Alejandro había escuchado la conversación en silencio, pero ahora intervino.

–He venido a la fiesta solo, Julia –le dijo con frialdad–. Yo seré muchas cosas, pero no soy tu pareja.

–Por favor…

Isobel intentó de nuevo intervenir, pero no se atrevió a mirar a Alejandro. A pesar de todo, se dio cuenta de lo quieto que estaba, de que se había metido las manos de dedos largos en los bolsillos de atrás de los vaqueros.

–¡Hemos venido juntos! –exclamó Julia mirando a Alejandro–. No estarías aquí si yo no te hubiera invitado.

–No sabía que la invitación incluía ningún tipo de compromiso por mi parte –repuso él–. Te estás poniendo en ridículo, Julia. No necesito tu permiso para hablar con la señorita Jameson.

–¿Hablar? ¿A eso llamas hablar? ¡Cuando he entrado, le tenías la lengua metida hasta la garganta!

–¿Y eso qué tiene que ver contigo? –dijo él–. Será mejor que nos dejes, Julia. No necesitamos carabina, ya somos mayorcitos.

–Hum, quizá será mejor que el señor Cabral se vaya –dijo Isobel sin mirarlo–. Se está haciendo tarde.

Isobel oyó su brusca inhalación de aire al oírla.

–¡No puedes decirlo en serio! –exclamó él con dureza.

–Claro que sí –intervino Julia sin darle tiempo a responder–. Eso es lo que quiere decir exactamente –añadió con aire triunfal–. Adiós, Alex.

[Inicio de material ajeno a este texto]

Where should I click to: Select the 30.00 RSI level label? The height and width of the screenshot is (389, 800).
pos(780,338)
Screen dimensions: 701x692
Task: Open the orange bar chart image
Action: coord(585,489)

Te veré la semana que viene.

Los ojos de Isobel pasaron del rostro de Julia al de Alejandro. ¿Qué significaba eso?

Pero él ya se dirigía hacia la puerta, y por un momento ella pensó que se marcharía sin decir nada.

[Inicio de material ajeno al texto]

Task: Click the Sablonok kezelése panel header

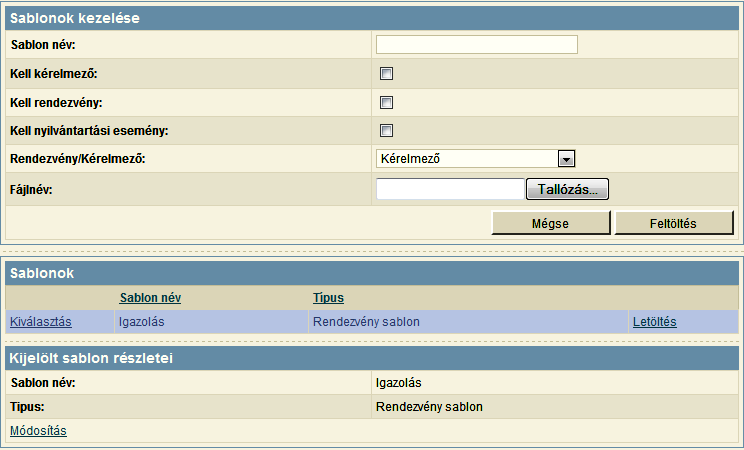Action: tap(372, 18)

Sin embargo, al llegar a la puerta se detuvo y sujetó el marco con la mano.

–Esto no ha terminado, Isobel –le informó en voz baja, aunque ella no supo si era una promesa o una amenaza–. Volto mais tarde.

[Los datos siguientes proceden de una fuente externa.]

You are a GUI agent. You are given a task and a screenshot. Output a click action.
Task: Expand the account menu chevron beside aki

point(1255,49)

¿Y qué narices significaba eso?, pensó ella.

–Boa noite, señoras. Buenas noches.

Capítulo 2

 

 

 

 

 

TRAS la partida de Alejandro, en la cocina se hizo un tenso silencio. Por fin Julia dijo:

–No ha estado mal, ¿eh?

Isobel apretó los labios.

–Prefiero no hablar de ello, si no te importa –dijo, y echó una ojeada al reloj–. Es tarde, y quizá sería una buena idea poner punto final a la fiesta. Ya son más de la una y…

–¿No lo dirás en serio? –Julia la miró boquiabierta–. Issy, la fiesta acaba de empezar. Oye, porque hayas perdido la cabeza y hayas querido enrollarte con Alex, no voy a enfadarme contigo. Somos amigas desde hace mucho…

Isobel levantó una mano para interrumpirla.

–¿De qué lo conoces? ¿Y por qué has quedado con él la semana que viene?